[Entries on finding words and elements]
# # #

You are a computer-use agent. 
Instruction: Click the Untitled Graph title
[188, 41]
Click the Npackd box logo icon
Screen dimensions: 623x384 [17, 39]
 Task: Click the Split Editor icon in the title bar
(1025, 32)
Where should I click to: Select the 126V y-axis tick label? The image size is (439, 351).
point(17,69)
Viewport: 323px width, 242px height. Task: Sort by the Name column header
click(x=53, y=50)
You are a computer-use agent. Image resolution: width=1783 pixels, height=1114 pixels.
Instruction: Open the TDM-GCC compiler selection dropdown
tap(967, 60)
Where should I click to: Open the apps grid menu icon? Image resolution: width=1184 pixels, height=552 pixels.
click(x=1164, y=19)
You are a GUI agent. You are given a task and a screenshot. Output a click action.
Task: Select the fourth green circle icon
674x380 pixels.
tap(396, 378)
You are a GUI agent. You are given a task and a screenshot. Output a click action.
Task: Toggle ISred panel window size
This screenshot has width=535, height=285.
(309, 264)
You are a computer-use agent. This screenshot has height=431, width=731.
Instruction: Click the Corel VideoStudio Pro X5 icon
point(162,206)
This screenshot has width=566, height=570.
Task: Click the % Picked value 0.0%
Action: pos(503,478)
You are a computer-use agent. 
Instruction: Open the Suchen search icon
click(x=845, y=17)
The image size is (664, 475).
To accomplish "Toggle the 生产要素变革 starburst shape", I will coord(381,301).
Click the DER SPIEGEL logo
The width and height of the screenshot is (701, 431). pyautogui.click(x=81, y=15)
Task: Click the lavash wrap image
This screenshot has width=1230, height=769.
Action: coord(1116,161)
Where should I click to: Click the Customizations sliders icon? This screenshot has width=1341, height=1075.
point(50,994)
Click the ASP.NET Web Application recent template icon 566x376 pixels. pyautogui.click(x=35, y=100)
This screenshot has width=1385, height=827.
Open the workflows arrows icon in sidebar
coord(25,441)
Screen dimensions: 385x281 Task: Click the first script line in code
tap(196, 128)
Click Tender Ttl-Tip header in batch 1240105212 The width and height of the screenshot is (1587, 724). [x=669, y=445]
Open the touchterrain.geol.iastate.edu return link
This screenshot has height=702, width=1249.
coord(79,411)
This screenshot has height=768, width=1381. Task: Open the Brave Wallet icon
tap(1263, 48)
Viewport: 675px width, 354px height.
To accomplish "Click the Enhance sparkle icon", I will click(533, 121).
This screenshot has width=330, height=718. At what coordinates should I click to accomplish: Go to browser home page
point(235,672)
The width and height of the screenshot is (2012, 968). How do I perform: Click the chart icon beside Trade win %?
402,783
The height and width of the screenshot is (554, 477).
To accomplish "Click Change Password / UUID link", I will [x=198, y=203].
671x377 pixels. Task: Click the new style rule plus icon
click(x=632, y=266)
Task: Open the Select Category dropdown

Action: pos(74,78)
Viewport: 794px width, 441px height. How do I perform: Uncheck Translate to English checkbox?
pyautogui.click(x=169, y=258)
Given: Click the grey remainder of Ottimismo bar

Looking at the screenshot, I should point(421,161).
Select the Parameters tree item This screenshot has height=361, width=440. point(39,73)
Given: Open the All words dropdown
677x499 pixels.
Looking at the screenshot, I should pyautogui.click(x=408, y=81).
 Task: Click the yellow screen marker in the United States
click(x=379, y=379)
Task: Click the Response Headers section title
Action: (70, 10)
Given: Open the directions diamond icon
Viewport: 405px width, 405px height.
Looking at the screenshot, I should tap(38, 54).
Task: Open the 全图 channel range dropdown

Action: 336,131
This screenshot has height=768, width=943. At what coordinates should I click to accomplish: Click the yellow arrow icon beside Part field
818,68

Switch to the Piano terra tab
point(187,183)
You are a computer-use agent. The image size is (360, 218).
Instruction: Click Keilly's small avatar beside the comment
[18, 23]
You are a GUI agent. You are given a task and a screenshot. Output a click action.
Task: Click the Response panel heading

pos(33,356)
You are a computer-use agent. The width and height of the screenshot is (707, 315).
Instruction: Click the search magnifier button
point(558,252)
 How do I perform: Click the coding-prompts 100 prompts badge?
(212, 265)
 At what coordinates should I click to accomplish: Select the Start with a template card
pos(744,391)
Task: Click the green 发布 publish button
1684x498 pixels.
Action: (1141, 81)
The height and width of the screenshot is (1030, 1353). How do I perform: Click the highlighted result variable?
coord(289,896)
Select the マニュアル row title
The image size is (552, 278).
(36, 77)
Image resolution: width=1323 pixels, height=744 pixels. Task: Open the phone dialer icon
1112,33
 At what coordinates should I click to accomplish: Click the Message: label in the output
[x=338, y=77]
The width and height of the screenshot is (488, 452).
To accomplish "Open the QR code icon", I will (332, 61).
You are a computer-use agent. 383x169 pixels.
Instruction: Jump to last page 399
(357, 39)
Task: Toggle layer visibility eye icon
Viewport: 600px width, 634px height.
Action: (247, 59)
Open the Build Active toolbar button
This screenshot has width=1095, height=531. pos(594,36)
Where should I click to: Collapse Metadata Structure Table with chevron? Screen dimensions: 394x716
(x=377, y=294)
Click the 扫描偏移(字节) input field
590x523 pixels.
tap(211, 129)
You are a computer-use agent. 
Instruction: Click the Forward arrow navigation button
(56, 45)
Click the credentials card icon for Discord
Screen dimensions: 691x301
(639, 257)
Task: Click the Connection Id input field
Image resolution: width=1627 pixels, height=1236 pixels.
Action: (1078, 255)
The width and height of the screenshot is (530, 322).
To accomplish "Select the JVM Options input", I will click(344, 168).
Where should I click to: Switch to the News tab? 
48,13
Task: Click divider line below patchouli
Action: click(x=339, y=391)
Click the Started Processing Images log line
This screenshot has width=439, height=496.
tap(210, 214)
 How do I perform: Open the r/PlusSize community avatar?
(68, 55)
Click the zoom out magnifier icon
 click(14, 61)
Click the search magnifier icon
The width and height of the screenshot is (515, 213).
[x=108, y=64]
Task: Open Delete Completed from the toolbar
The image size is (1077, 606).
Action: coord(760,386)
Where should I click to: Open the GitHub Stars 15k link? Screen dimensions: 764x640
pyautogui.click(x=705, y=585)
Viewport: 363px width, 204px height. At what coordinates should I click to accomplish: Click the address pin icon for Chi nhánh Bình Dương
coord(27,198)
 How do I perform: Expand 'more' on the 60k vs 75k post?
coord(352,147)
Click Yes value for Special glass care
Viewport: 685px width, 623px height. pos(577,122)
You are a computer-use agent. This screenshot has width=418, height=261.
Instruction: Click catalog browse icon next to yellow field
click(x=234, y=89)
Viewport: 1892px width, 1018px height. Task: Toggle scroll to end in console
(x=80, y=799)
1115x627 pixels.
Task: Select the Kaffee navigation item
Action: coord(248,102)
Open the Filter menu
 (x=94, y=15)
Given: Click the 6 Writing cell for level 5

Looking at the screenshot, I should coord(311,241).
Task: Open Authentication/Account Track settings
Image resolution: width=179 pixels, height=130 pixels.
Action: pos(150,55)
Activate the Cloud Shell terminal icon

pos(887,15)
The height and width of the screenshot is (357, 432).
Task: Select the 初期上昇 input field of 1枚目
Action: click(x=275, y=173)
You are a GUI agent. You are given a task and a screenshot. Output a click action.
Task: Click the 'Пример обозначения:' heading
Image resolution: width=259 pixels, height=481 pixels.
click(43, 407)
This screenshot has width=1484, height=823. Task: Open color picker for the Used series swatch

# # #

- **Task**
Quote the entries above, starting at the very first line and stopping after the line that contains "click(x=53, y=50)".

- **Task answer**
You are a computer-use agent. 
Instruction: Click the Untitled Graph title
[188, 41]
Click the Npackd box logo icon
Screen dimensions: 623x384 [17, 39]
 Task: Click the Split Editor icon in the title bar
(1025, 32)
Where should I click to: Select the 126V y-axis tick label? The image size is (439, 351).
point(17,69)
Viewport: 323px width, 242px height. Task: Sort by the Name column header
click(x=53, y=50)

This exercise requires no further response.